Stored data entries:

<<<<

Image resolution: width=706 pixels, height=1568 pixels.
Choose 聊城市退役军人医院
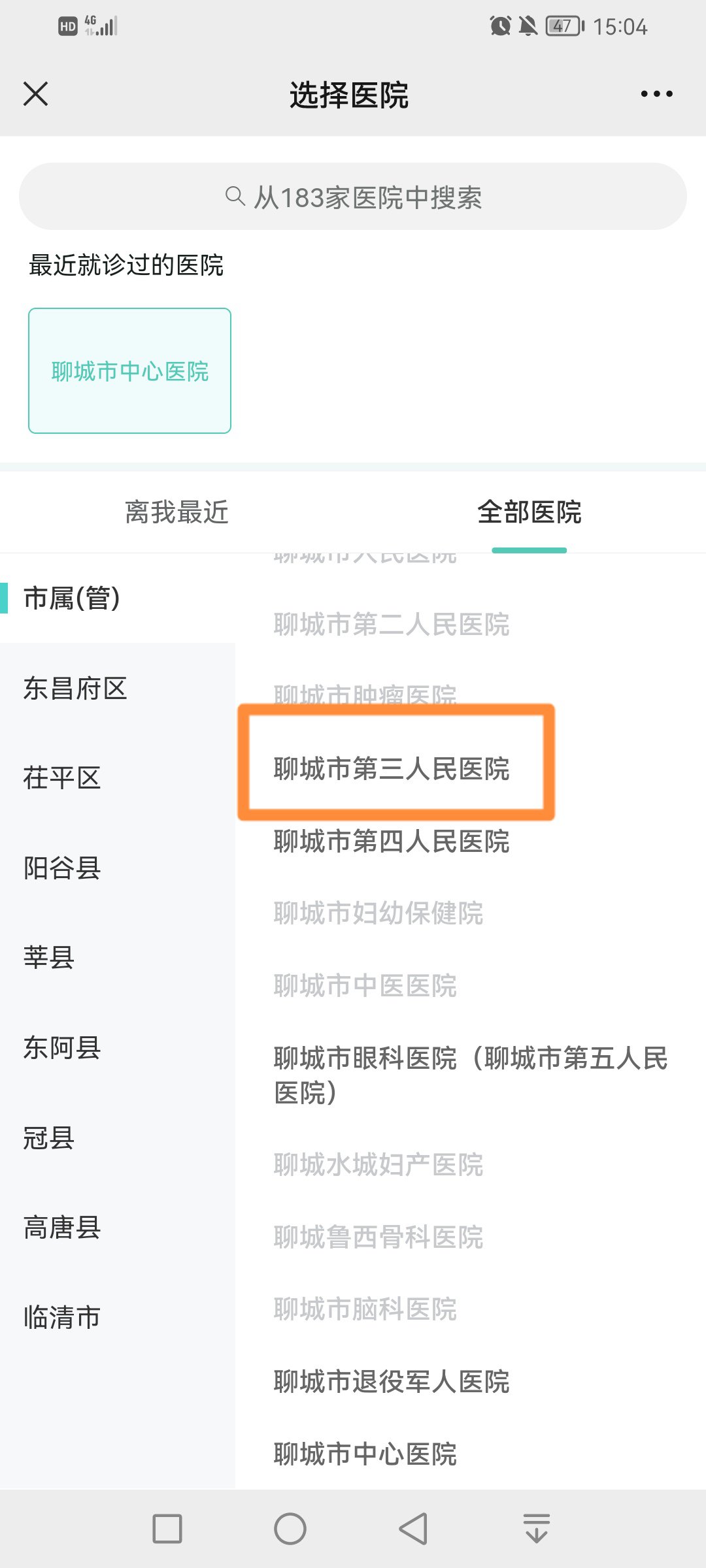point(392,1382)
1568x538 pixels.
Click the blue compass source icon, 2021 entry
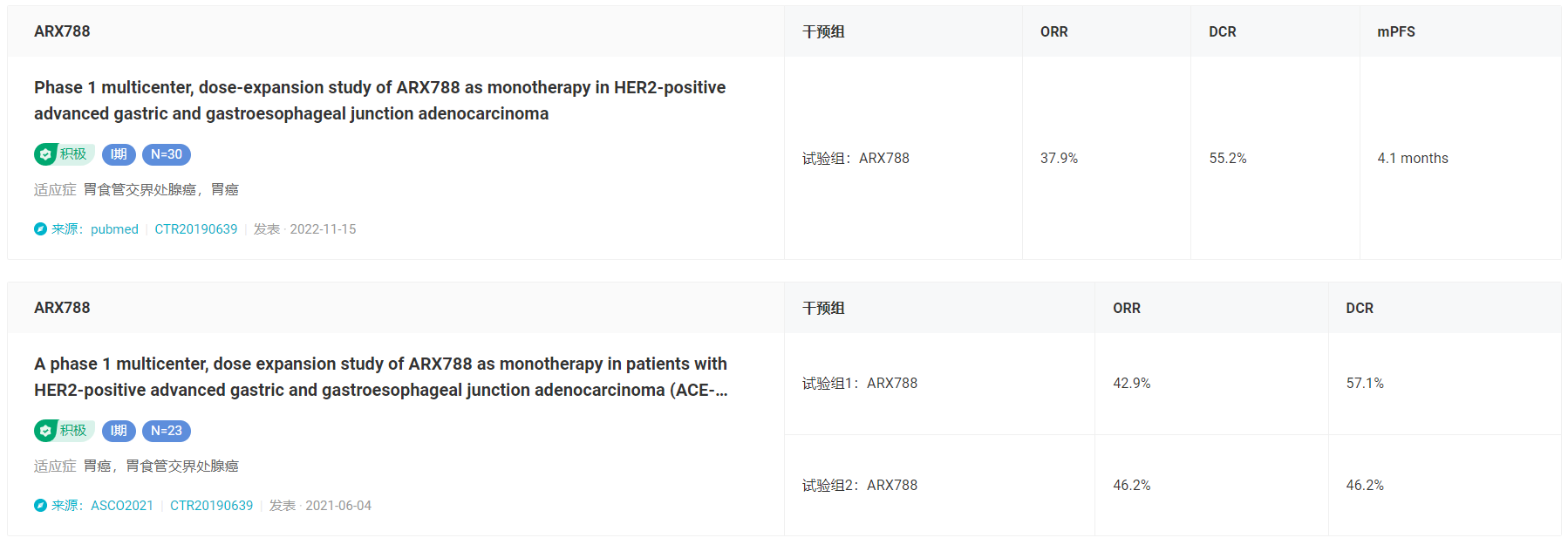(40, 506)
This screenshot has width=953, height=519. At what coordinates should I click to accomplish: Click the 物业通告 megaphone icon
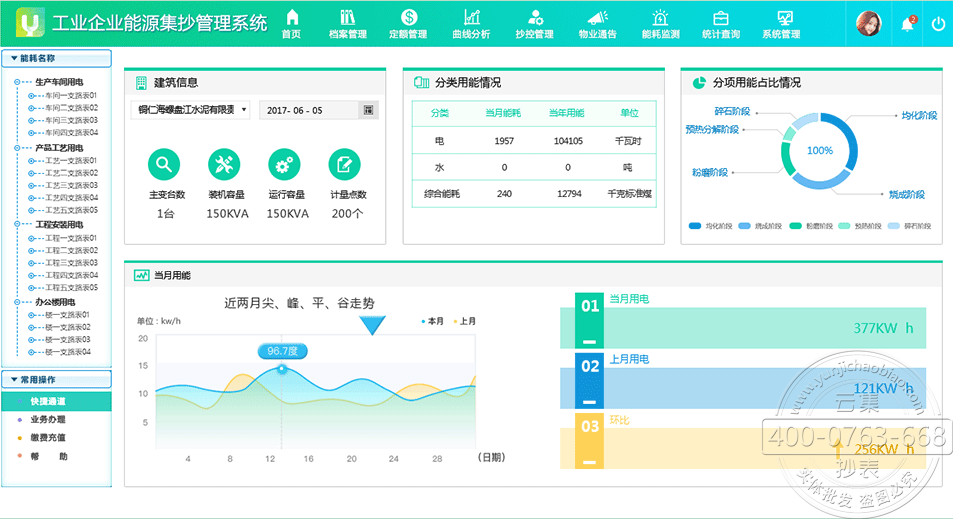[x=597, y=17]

>>>>

What the exercise asks: Give back exactly, and only, the lines from the one holding "Click the blue" through the last line of the entries, with every picture omitted.

Output:
Click the blue compass source icon, 2021 entry
(40, 506)
This screenshot has width=953, height=519. At what coordinates should I click to accomplish: Click the 物业通告 megaphone icon
[x=597, y=17]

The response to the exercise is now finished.